I have been using linux since about 1995, and it still surprises me how creative the people who contribute code and work on projects are.   The other day I had to image a bunch of machines, they all needed to be 100% identical, so I figured I would just use “dd” and send to output over to each slave machine using netcat.  For anyone who has ever done this before, it can be a bit hard to figure out how fast data is being sent over to the system being imaged.  This is where Pipe Viewer came in handy. Quite simply this app reports the bitrate that the data is sent over a unix pipe. Brilliant.

It is not installed by default in debian, so the following will install the app.


user@slashzero-desktop:~$ sudo aptitude install pv

Once installed, passing the “–help” parameter will list the basic options.

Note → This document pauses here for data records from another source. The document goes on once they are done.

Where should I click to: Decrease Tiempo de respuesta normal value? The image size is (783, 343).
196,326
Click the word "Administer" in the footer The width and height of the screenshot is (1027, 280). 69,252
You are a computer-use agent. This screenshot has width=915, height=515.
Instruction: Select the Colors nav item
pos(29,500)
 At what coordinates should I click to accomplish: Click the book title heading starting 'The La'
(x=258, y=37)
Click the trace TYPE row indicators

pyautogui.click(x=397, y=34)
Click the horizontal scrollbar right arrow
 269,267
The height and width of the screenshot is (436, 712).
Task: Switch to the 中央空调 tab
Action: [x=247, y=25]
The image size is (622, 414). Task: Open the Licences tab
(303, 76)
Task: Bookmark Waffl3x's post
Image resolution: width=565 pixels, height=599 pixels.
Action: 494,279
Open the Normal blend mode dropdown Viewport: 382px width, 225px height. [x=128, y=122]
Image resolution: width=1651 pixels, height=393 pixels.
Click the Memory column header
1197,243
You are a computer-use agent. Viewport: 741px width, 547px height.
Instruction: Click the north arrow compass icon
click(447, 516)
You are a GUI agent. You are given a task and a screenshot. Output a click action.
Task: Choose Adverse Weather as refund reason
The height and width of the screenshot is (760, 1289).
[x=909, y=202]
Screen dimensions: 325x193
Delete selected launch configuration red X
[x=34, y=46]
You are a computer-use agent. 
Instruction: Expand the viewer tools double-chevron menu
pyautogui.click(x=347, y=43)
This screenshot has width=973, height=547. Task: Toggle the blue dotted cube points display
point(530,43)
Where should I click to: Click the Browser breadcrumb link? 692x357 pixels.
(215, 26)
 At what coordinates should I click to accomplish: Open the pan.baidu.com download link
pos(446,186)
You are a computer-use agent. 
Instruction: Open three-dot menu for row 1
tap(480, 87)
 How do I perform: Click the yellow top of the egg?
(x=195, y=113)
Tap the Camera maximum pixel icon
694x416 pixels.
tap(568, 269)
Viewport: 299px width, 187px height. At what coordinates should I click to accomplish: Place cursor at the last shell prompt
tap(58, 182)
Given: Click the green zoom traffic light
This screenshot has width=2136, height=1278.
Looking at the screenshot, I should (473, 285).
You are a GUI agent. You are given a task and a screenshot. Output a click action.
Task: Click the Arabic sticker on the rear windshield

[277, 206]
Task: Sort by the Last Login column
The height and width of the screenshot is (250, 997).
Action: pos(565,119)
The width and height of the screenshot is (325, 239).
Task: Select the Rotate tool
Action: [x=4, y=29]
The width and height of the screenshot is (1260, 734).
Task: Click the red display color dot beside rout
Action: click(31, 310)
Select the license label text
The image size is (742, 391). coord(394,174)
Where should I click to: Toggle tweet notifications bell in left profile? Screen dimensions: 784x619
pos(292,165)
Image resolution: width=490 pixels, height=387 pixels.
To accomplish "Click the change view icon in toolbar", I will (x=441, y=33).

user@slashzero-desktop:~$ pv --help
Usage: pv [OPTION] [FILE]...
Concatenate FILE(s), or standard input, to standard output,
with monitoring.
-p, --progress show progress bar
-t, --timer show elapsed time
-e, --eta show estimated time of arrival (completion)
-r, --rate show data transfer rate counter
-b, --bytes show number of bytes transferred
-f, --force output even if standard error is not a terminal
-n, --numeric output percentages, not visual information
-q, --quiet do not output any transfer information at all
-c, --cursor use cursor positioning escape sequences
-W, --wait display nothing until first byte transferred
-s, --size SIZE set estimated data size to SIZE bytes
-l, --line-mode count lines instead of bytes
-i, --interval SEC update every SEC seconds
-w, --width WIDTH assume terminal is WIDTH characters wide
-H, --height HEIGHT assume terminal is HEIGHT rows high
-N, --name NAME prefix visual information with NAME
-L, --rate-limit RATE limit transfer to RATE bytes per second
-B, --buffer-size BYTES use a buffer size of BYTES
-R, --remote PID update settings of process PID
-h, --help show this help and exit
-V, --version show version information and exit
Please report any bugs to Andrew Wood .

And here is a quick example, this command tar’s up a directory and send the output to gzip, showing a rate of 223MB/s:


user@slashzero-desktop:/home$ tar zcf - user | pv /bin/gzip > /tmp/backup.tar.gz
59.7kB 0:00:00 [ 223MB/s] [===========================================>] 100%

Incredibly useful stuff.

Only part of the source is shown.